What the task asks: Render every line of the rows below as a two-column Markdown table, with the line's sequence number under "Number" and its text under "Line text," and leave out blank lines.

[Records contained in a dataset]
+ + + + +

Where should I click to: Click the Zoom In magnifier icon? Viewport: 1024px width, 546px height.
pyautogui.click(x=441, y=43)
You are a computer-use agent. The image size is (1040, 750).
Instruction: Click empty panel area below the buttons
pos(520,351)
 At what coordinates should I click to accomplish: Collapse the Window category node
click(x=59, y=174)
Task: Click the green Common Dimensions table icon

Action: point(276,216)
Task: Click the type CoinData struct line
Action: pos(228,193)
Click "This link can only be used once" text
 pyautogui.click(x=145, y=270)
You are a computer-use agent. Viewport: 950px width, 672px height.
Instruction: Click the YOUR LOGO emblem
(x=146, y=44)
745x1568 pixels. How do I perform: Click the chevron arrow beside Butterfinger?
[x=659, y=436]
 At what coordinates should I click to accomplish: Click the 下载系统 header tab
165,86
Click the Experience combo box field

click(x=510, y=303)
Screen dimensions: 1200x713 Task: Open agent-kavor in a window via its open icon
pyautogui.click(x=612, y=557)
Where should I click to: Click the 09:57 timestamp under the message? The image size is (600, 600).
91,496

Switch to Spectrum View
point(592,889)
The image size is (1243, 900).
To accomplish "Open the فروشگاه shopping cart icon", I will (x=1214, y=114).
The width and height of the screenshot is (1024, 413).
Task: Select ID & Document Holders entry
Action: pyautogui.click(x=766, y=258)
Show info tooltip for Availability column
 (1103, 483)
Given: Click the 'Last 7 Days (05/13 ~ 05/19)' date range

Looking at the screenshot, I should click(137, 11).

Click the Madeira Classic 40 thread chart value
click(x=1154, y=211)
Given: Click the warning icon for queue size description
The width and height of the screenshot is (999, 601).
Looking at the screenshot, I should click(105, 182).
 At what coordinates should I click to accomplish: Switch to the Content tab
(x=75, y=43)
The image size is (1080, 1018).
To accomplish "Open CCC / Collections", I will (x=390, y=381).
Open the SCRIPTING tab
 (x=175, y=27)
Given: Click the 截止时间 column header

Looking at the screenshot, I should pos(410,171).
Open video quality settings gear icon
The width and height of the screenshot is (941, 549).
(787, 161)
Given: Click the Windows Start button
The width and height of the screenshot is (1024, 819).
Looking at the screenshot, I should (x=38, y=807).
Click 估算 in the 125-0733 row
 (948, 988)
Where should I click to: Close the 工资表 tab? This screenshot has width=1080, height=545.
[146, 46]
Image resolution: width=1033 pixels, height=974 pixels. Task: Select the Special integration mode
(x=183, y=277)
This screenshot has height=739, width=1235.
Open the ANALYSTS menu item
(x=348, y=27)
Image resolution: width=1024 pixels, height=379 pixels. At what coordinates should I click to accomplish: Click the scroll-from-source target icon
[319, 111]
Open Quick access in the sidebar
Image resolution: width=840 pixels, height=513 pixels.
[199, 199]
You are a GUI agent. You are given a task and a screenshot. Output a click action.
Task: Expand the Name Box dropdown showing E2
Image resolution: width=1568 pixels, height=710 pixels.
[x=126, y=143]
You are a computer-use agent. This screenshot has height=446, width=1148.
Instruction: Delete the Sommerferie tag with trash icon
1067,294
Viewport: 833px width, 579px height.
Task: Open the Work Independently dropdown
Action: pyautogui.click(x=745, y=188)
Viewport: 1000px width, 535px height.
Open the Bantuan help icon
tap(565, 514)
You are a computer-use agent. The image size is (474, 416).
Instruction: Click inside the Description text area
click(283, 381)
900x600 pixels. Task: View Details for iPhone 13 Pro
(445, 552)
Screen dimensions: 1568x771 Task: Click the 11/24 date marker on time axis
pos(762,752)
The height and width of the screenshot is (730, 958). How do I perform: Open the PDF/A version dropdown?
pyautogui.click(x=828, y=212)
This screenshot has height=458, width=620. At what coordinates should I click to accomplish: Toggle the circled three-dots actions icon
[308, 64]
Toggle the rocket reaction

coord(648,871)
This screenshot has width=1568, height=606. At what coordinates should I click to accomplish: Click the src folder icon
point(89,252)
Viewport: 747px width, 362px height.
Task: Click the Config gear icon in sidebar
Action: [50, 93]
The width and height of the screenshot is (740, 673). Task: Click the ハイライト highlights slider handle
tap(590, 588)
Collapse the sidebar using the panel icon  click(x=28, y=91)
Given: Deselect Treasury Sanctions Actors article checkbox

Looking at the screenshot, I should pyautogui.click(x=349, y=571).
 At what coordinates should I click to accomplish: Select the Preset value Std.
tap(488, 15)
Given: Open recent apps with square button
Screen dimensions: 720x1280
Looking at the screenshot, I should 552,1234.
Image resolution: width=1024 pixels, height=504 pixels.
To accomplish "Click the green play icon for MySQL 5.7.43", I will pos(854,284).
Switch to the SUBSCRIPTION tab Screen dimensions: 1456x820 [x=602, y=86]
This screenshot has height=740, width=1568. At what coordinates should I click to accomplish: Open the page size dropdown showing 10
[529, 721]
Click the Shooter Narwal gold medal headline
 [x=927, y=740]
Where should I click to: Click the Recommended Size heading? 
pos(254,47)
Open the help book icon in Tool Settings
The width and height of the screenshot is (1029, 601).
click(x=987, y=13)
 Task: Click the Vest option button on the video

+ + + + +

Problem solution:
| Number | Line text |
|---|---|
| 1 | Where should I click to: Click the Zoom In magnifier icon? Viewport: 1024px width, 546px height. |
| 2 | pyautogui.click(x=441, y=43) |
| 3 | You are a computer-use agent. The image size is (1040, 750). |
| 4 | Instruction: Click empty panel area below the buttons |
| 5 | pos(520,351) |
| 6 |  At what coordinates should I click to accomplish: Collapse the Window category node |
| 7 | click(x=59, y=174) |
| 8 | Task: Click the green Common Dimensions table icon |
| 9 | Action: point(276,216) |
| 10 | Task: Click the type CoinData struct line |
| 11 | Action: pos(228,193) |
| 12 | Click "This link can only be used once" text |
| 13 |  pyautogui.click(x=145, y=270) |
| 14 | You are a computer-use agent. Viewport: 950px width, 672px height. |
| 15 | Instruction: Click the YOUR LOGO emblem |
| 16 | (x=146, y=44) |
| 17 | 745x1568 pixels. How do I perform: Click the chevron arrow beside Butterfinger? |
| 18 | [x=659, y=436] |
| 19 |  At what coordinates should I click to accomplish: Click the 下载系统 header tab |
| 20 | 165,86 |
| 21 | Click the Experience combo box field |
| 22 | click(x=510, y=303) |
| 23 | Screen dimensions: 1200x713 Task: Open agent-kavor in a window via its open icon |
| 24 | pyautogui.click(x=612, y=557) |
| 25 | Where should I click to: Click the 09:57 timestamp under the message? The image size is (600, 600). |
| 26 | 91,496 |
| 27 | Switch to Spectrum View |
| 28 | point(592,889) |
| 29 | The image size is (1243, 900). |
| 30 | To accomplish "Open the فروشگاه shopping cart icon", I will (x=1214, y=114). |
| 31 | The width and height of the screenshot is (1024, 413). |
| 32 | Task: Select ID & Document Holders entry |
| 33 | Action: pyautogui.click(x=766, y=258) |
| 34 | Show info tooltip for Availability column |
| 35 |  (1103, 483) |
| 36 | Given: Click the 'Last 7 Days (05/13 ~ 05/19)' date range |
| 37 | Looking at the screenshot, I should click(137, 11). |
| 38 | Click the Madeira Classic 40 thread chart value |
| 39 | click(x=1154, y=211) |
| 40 | Given: Click the warning icon for queue size description |
| 41 | The width and height of the screenshot is (999, 601). |
| 42 | Looking at the screenshot, I should click(105, 182). |
| 43 |  At what coordinates should I click to accomplish: Switch to the Content tab |
| 44 | (x=75, y=43) |
| 45 | The image size is (1080, 1018). |
| 46 | To accomplish "Open CCC / Collections", I will (x=390, y=381). |
| 47 | Open the SCRIPTING tab |
| 48 |  (x=175, y=27) |
| 49 | Given: Click the 截止时间 column header |
| 50 | Looking at the screenshot, I should pos(410,171). |
| 51 | Open video quality settings gear icon |
| 52 | The width and height of the screenshot is (941, 549). |
| 53 | (787, 161) |
| 54 | Given: Click the Windows Start button |
| 55 | The width and height of the screenshot is (1024, 819). |
| 56 | Looking at the screenshot, I should (x=38, y=807). |
| 57 | Click 估算 in the 125-0733 row |
| 58 |  (948, 988) |
| 59 | Where should I click to: Close the 工资表 tab? This screenshot has width=1080, height=545. |
| 60 | [146, 46] |
| 61 | Image resolution: width=1033 pixels, height=974 pixels. Task: Select the Special integration mode |
| 62 | (x=183, y=277) |
| 63 | This screenshot has height=739, width=1235. |
| 64 | Open the ANALYSTS menu item |
| 65 | (x=348, y=27) |
| 66 | Image resolution: width=1024 pixels, height=379 pixels. At what coordinates should I click to accomplish: Click the scroll-from-source target icon |
| 67 | [319, 111] |
| 68 | Open Quick access in the sidebar |
| 69 | Image resolution: width=840 pixels, height=513 pixels. |
| 70 | [199, 199] |
| 71 | You are a GUI agent. You are given a task and a screenshot. Output a click action. |
| 72 | Task: Expand the Name Box dropdown showing E2 |
| 73 | Image resolution: width=1568 pixels, height=710 pixels. |
| 74 | [x=126, y=143] |
| 75 | You are a computer-use agent. This screenshot has height=446, width=1148. |
| 76 | Instruction: Delete the Sommerferie tag with trash icon |
| 77 | 1067,294 |
| 78 | Viewport: 833px width, 579px height. |
| 79 | Task: Open the Work Independently dropdown |
| 80 | Action: pyautogui.click(x=745, y=188) |
| 81 | Viewport: 1000px width, 535px height. |
| 82 | Open the Bantuan help icon |
| 83 | tap(565, 514) |
| 84 | You are a computer-use agent. The image size is (474, 416). |
| 85 | Instruction: Click inside the Description text area |
| 86 | click(283, 381) |
| 87 | 900x600 pixels. Task: View Details for iPhone 13 Pro |
| 88 | (445, 552) |
| 89 | Screen dimensions: 1568x771 Task: Click the 11/24 date marker on time axis |
| 90 | pos(762,752) |
| 91 | The height and width of the screenshot is (730, 958). How do I perform: Open the PDF/A version dropdown? |
| 92 | pyautogui.click(x=828, y=212) |
| 93 | This screenshot has height=458, width=620. At what coordinates should I click to accomplish: Toggle the circled three-dots actions icon |
| 94 | [308, 64] |
| 95 | Toggle the rocket reaction |
| 96 | coord(648,871) |
| 97 | This screenshot has width=1568, height=606. At what coordinates should I click to accomplish: Click the src folder icon |
| 98 | point(89,252) |
| 99 | Viewport: 747px width, 362px height. |
| 100 | Task: Click the Config gear icon in sidebar |
| 101 | Action: [50, 93] |
| 102 | The width and height of the screenshot is (740, 673). Task: Click the ハイライト highlights slider handle |
| 103 | tap(590, 588) |
| 104 | Collapse the sidebar using the panel icon  click(x=28, y=91) |
| 105 | Given: Deselect Treasury Sanctions Actors article checkbox |
| 106 | Looking at the screenshot, I should pyautogui.click(x=349, y=571). |
| 107 |  At what coordinates should I click to accomplish: Select the Preset value Std. |
| 108 | tap(488, 15) |
| 109 | Given: Open recent apps with square button |
| 110 | Screen dimensions: 720x1280 |
| 111 | Looking at the screenshot, I should 552,1234. |
| 112 | Image resolution: width=1024 pixels, height=504 pixels. |
| 113 | To accomplish "Click the green play icon for MySQL 5.7.43", I will pos(854,284). |
| 114 | Switch to the SUBSCRIPTION tab Screen dimensions: 1456x820 [x=602, y=86] |
| 115 | This screenshot has height=740, width=1568. At what coordinates should I click to accomplish: Open the page size dropdown showing 10 |
| 116 | [529, 721] |
| 117 | Click the Shooter Narwal gold medal headline |
| 118 |  [x=927, y=740] |
| 119 | Where should I click to: Click the Recommended Size heading?  |
| 120 | pos(254,47) |
| 121 | Open the help book icon in Tool Settings |
| 122 | The width and height of the screenshot is (1029, 601). |
| 123 | click(x=987, y=13) |
| 124 |  Task: Click the Vest option button on the video |